The literature on the 7th Five Year Plan (1959–1965) says that two larger experimental units—one 25 MW and one 50 MW—are being developed (Abramov, 1959, pp. 35–36). LMZ was to produce the 25 MW unit of the original plan and the Khar’kov turbogenerator plant, a 50 MW unit (Zhimerin, 1960, p. 181), probably as a modification of the originally assigned 35 MW unit. These were intended for power plants in Kiev and Khar’kov respectively with experimental operation planned to begin in 1962 (Novikov, 1962, p. 231). Both these projects encountered serious troubles. Both units were supposedly installed in 1963 (Teploenergetika, 1970:11, p. 3), but as late as 1968 a special decree of the Council of Ministers regarding the electric power industry complained that both were behind schedule and still not ready for operation. (The decree is given in Resheniia Partii i pravitel’stva po khoziaistvennym voprosam, vol. 6, Moscow, 1968, pp. 643–655.) By 1970 the 25 MW version had operated for 14,000 hours, and the 50 MW unit was in experimental operation (Teploenergetika, 1970:11, p. 3). Apparently the 50 MW unit has not been a success, and nothing more is being said about it, though the Khar’kov plant is still working on gas turbines and has produced a 35 MW unit for use in a steam-gas combined-cycle unit (Pavlenko and Nekrasov, 1972, p. 239).

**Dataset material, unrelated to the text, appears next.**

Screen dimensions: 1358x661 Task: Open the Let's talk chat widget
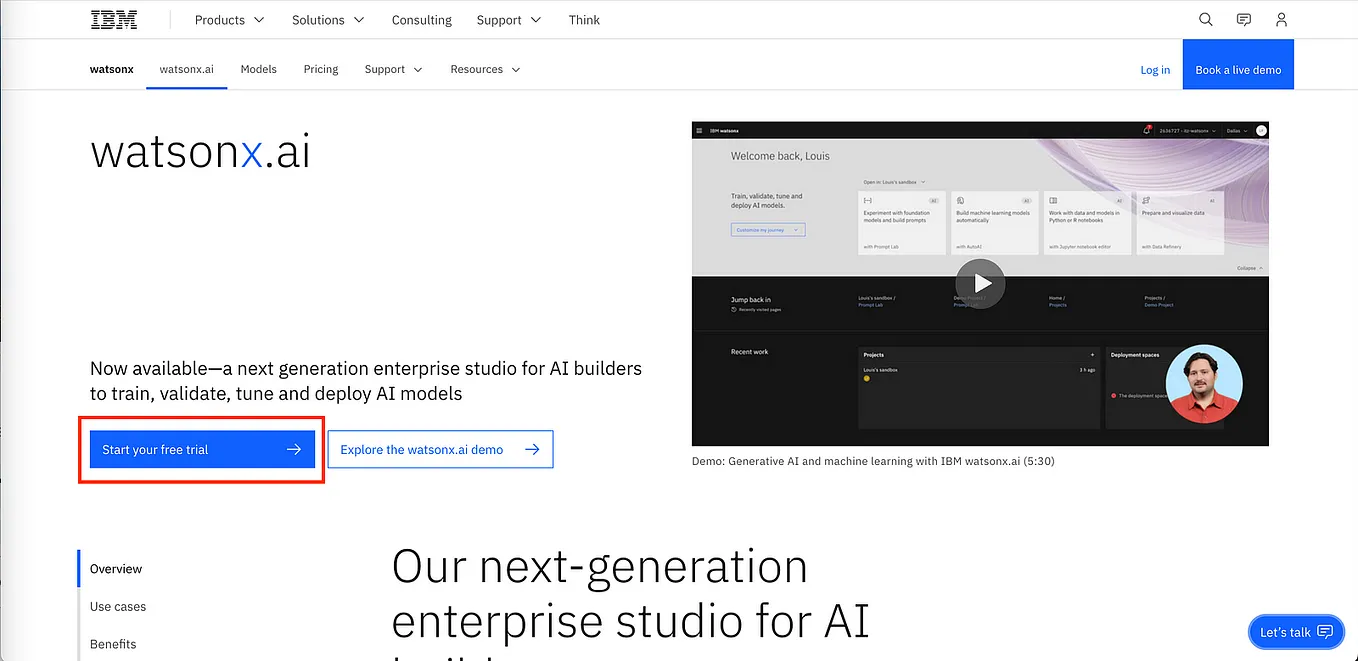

The 25 MW size was sufficiently successful to encourage further use. LMZ was reported to be producing several 25 MW units to be used in the Iakutsk GRES (Neporozhnyi, 1970). The first of four units was started up in 1970, and a second was installed and tested soon after (Energomashinostroenie, 1970:4, p. 5). But the 25 MW units are probably best considered as an experiment. It is quite possible that they are not expected to play a peaking role but are being used to take advantage of low cost gas for a small station. LMZ is also supposed to be producing a 30 MW unit that can be used either as peaking or base-load equipment, which sounds like a dubious notion, since design needs to be optimized according to quite different criteria for the two purposes.

The next step and the main focus of current effort is the 100 MW unit assigned to LMZ for production and intended for use in the Krasnodar GRES. In the 1968 decree mentioned above, the Council of Ministers directed that this 100 MW unit be finished and started up no later than 1970. A 1969 source reports it as already produced and in the process of being installed (Vestnik mashinostroeniia, 1969: 12, p. 3). But there have clearly been great difficulties with getting it into operation, and in 1975 it was reported as still in the process of being mastered (Energetik, 1975:2, p. 5). The 9th Five Year Plan envisaged that six such units would be commissioned (Baibakov, 1972, p. 101), but so far as I can tell no additional units were in fact commissioned in the 9th Five Year Plan. It is said that LMZ has significantly improved the 100 MW turbine on the basis of the experience with the Krasnodar plant, and is to produce ten such turbines in 1976–1980 (Nekrasov and Pervukhin, 1977, p. 201).

For completeness I should add that there is a miscellany of smaller gas turbine units in use in electric power stations. On 1 January 1968, there were 30 gas turbine units in operation for electric power generation with a capacity of 300 MW (P. S. Neporozhnyi, Elektrifikatsiia SSSR, Moscow, 1970, pp. 2, 5). That means an average of 10 MW each, and most seem to be intended for standby emergency use. There is also a ship-base generating station with a total capacity of 22 MW using gas turbines created by the shipbuilding industry (Ekonomicheskaia Gazeta, 1976:2). Here the rationale is mobility rather than peaking use.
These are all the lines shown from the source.